Augustine Rubit is the reigning Sun Belt Conference Player of the Year. He was also named an honorable-mention All-American last season. The University of South Alabama’s 6-foot-7 senior forward is one of the best college basketball players in America.
But unless you’re a college basketball coach, follow the Sun Belt, or a fan of the South Alabama Jaguars, you’ve probably never heard of him. Once you examine his story, though, chances are that you’ll never forget him.
This is the fourth and final installment of our four-part series.
Leticia and her daughter Lexi drove Augustine to the South Alabama campus in the late summer. They stayed for a couple of days to help him get situated. They purchased his textbooks, met with the coaches and tried to make him feel comfortable as he began the next phase of his journey.
“Augustine had some meetings one day, and my daughter, who was going into her senior year of high school, set his room up really nice,” said Leticia. “She made his bed, set up his closets and put stuff on his walls to make the place look pretty. He was so surprised when he came back. The look on his face was priceless.”
But the joy faded when the Trauber’s had to head back home to Houston. Leticia knew, firsthand, the struggles he would have to endure. She harkened back to her first difficult days as a freshman at Rice, trying to make sense of the foreign and unfamiliar culture that she was suddenly thrust in. Before leaving, she sat Augustine down and began to get emotional.
“Augustine, this is going to be a culture shock for you,” she said, trying to stay composed. “This is going to be so different from anything you’ve ever known. The people are going to be different, the food is going to be different, the way they talk and dress, everything is going to be different. It’s going to be really tough and there are going to be times when you want to leave. We just want you to know that we are always going to be here for you. But you can get through it.”

» SUPPLIED MATERIAL:
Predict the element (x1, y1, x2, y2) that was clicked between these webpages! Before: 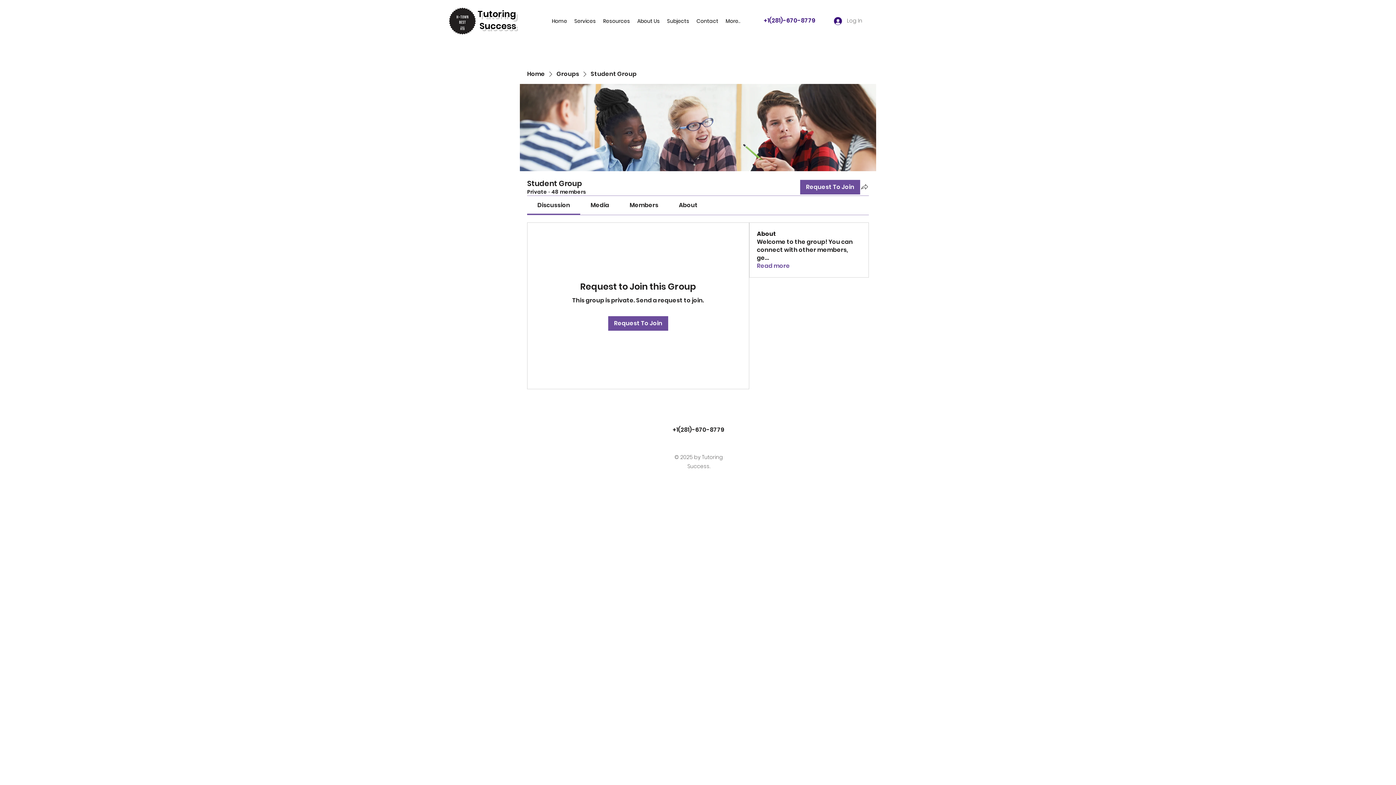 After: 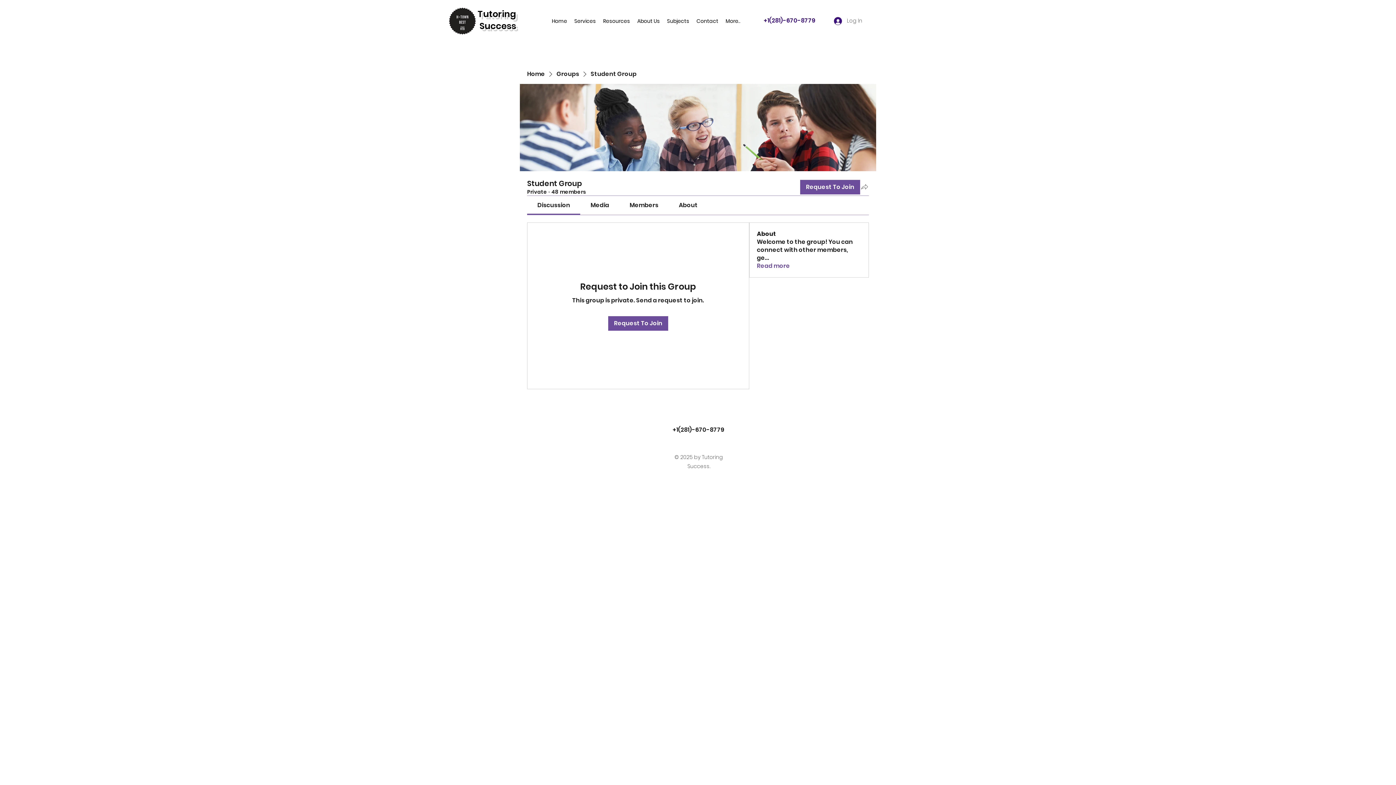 Action: bbox: (860, 182, 869, 191) label: Share group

» WHAT THE TASK REQUIRES:
Continue the article about South Alabama forward Augustine Rubit from the point where it stops.

» RESPONSE TO THE TASK:
He promised her that he would work as hard as he possibly could, and that he would one day be a college graduate.
“Seeing his face when we were leaving, I was crying, my daughter was crying,” said Leticia. “I knew he didn’t want us to leave. One of the hardest things I ever had to do was drive away and leave him there.”
As soon as they drove away, Augustine felt the walls closing in on him.
“I felt like I was in jail,” said Augustine. "I felt like I was trapped and for those first few days, I really didn’t go outside. The other guys on the team had finished summer school and they hadn’t come back yet. I didn’t know anybody and I wanted to be around my family.”
When his teammates got back on campus, they started inviting him to come to the gym and work out. In them, he found people with similar goals and ambitions. They bonded, which helped him resist the urge to flee. The academic piece was another major adjustment. But he listened to advice, met with his tutors regularly and showed up at class on time and ready to work.
“I was told to take notes, so I wrote down everything, even stuff that I wasn’t supposed to be writing down,” said Augustine. “I talked to my teachers after class and e-mailed them if I didn’t understand something. I found that they liked that, that if you showed them that you were trying, they were willing to help you. I figured out that I wasn’t really alone and that I had some help.”
During his first year at South Alabama, Augustine trained with a vengeance. He lost forty pounds. He replaced them with twenty pounds of muscle on his suddenly sculpted body. He maintained a 3.0 grade point average and endeared himself to the coaching staff, his professors and tutors.
“His first year with us, I don’t know if he said more than ten words,” said Ronnie Arrow, the Southern Alabama head coach that recruited him. “He was very laid back, but I could see that he was observant. There are some young men that you have to go get out of bed to make sure that they go to class, kids that don’t do what they’re supposed to and they’re only there to play ball. Augustine was just the opposite. School might have been something that he wasn’t interested in when he was younger, but he became interested. He took advantage of every resource and was always on time.”
At the end of his first year in college, Augustine flew with Leticia out to Colorado to help Matthew, who had also finished his first year of college, move out of his dorm. Matthew was still studying for his finals, so the unlikely pair spent a lot of time together while getting Matt's stuff packed and ready for the long drive back to Houston.
(Augustine helping Matt move out after freshman year. Photo Credit: Leticia Trauber)
They went out to breakfast one morning, and Augustine started talking. The prior Saturday had been mother’s day. He opened up about his childhood, about his mother.
“He looked at me and said, 'I just want to thank you for everything that you’ve done for me,’” said Leticia.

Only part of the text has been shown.